**EXCERPTED PASSAGE**

#####

Going back to your point, I find it revealing in the extreme that one of the main defenses against my claims is comparing the stock market to a casino. This demonstrates the defendants' complete disdain for the integrity of our securities markets. Indeed, had I wished to gamble, I would have gone to a casino.
Now one poster here made a comment about not making huge gains in 1998-2000 when the markets were booming. Indeed. Now why issue worthless advice at such a time? After I leatned of the kickback scheme I realized exactly what they had done: not only did the defendants cause myself and others huge losses, but they also took away from us the opportunity to excel. I think many here would agree that trading full-time in 1998-2000 was a reasonable proposition, considering the temperament of the markets then. But the brokers and advisers all over the Internet launched a massive campaign to instruct traders that trading 50-100 times daily was the suitable path, instead of taking merely 2-3 trades daily - sometimes none - based on news events.
To be specific, do any of you wonder why advisers like Rea/Trading PLaces, Jea Yu and Ral over at Underground, Jenna at Market Gems/Pristine and a host of others relied almost exclusively on recommendations based on pure technical analysis? There is a reason: there is such a diverse legion of TA indicators out there, many of them contradictory and lagging, so highly complex and impressive-sounding that they can be used to justify almost any recommendation at all. That's what the brokers/advisers did. They could not compel traders to rack up commissions on slow news days, so they issued these kinds of recommendations. Why recommend scalping for 1/8's of 1/4's on stochastics and Bollinger Bands, for example? Commissions, that's why. You know, scalping is about the most dangerous kind of trading out there. Let's say you trade 300 shares of a $50 stock for 1/4. Your profit at 1/4 is $75. Back in those days, commissions were about $20/side for high volume traders. (Note why they gave discounts to high volume traders, making this style sound inexpensive, a "good deal.") So net-of-commissions you take $35. Commissions are more than 50%. Let's say you place ten trades on this kind of advice, and your adviser is one of the best traders in history, sending you 70% "profitable" trades. (Any expert trader would tell you 70% would place you in the top 0.1% of traders, 1 in 1000.) So 7 trades you net $35 each = $245. The other three go against you rapidly and you lose 1/2 each = 3x$150=$450 loss + $120 commissions = $570 loss. You're a 1 in 1000 trader and you just lost $325. And that's assuming that you only lost 1/2. Many of you know that stocks at $50 back then could easily turn and bite you for $1 in seconds.

#####

**TASKS**
1. Repeat word for word the part of the post on day-trading advice starting at "Going back to" and ending at "gone to a casino.".
2. Answer these questions from the post on day-trading advice:
(a) Where does the writer say they would have gone had they wished to gamble?
(b) How many trades a day did brokers and advisers tell traders was the suitable path?
(c) In the scalping example, how many shares of what price stock are traded?
3. Take the post on day-trading advice further, picking up after its last sentence.

**MATERIAL PROVIDED**
#####

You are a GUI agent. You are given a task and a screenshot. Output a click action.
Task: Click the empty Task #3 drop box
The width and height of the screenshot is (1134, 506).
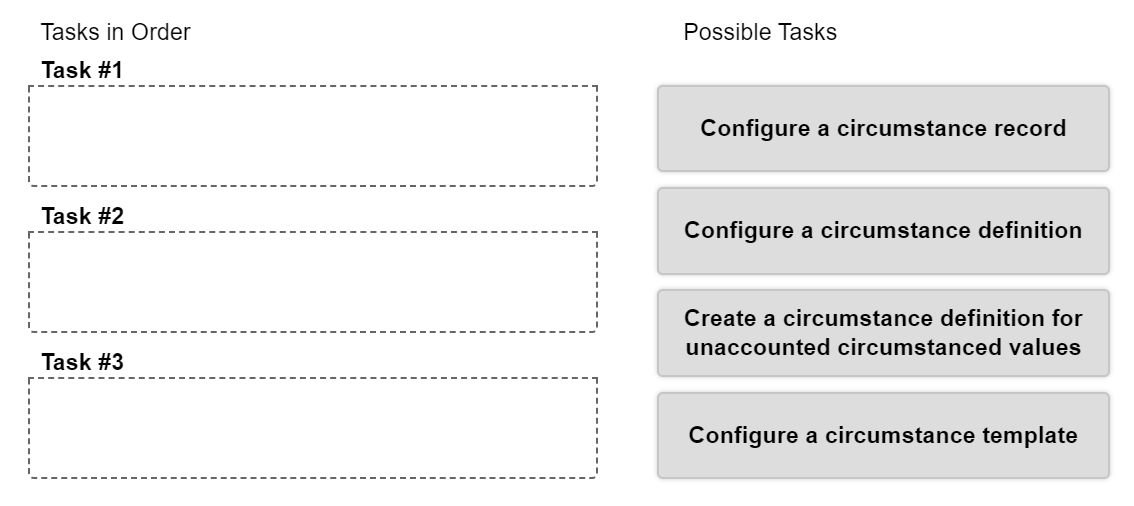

#####

**TASK ANSWERS**
1.
Going back to your point, I find it revealing in the extreme that one of the main defenses against my claims is comparing the stock market to a casino. This demonstrates the defendants' complete disdain for the integrity of our securities markets. Indeed, had I wished to gamble, I would have gone to a casino.

2.
(a) To a casino.
(b) 50-100 trades daily.
(c) 300 shares of a $50 stock.

3.
When I gave advice at Trading Places Rea would berate me all day long for not issuing rec's more often, I only made 2 or 3 daily, and advised traders to hold on for quite some time. I would always advise them never to enter a trade where the potential reward was not at least triple the risk. So take the same $50 stock. Generally in those days the target on breaking news would be a 10% target, so in this case a full $5. Now take a very "poor" record, say only 30% winners. The stop would be 1 1/2. So you have in total 10 trades (probably a week's worth, not 30 minutes like Rea), 7 lose $450 each = ($3,150) loss. Commissions are higher, $25 for lower volume trading. So commissions at $50 roundtrip and we have $350 in commissions for these 7 losing trades + the losses = ($3,500) total net loss on the 7 losing trades. Then the three winners at +5 each = $4,500 - $150 commissions = +$4,350. In total, 10 trades, a full 7 losing and the net profit is $850. Now let's say we get to a very good advisor that's correct even 50% of the time. 5 losers x 1 1/2 = net loss ($2,500); 5 winners x 5 = net gain + $7,250. TOTAL NET GAIN 50% WINNERS = $4,750.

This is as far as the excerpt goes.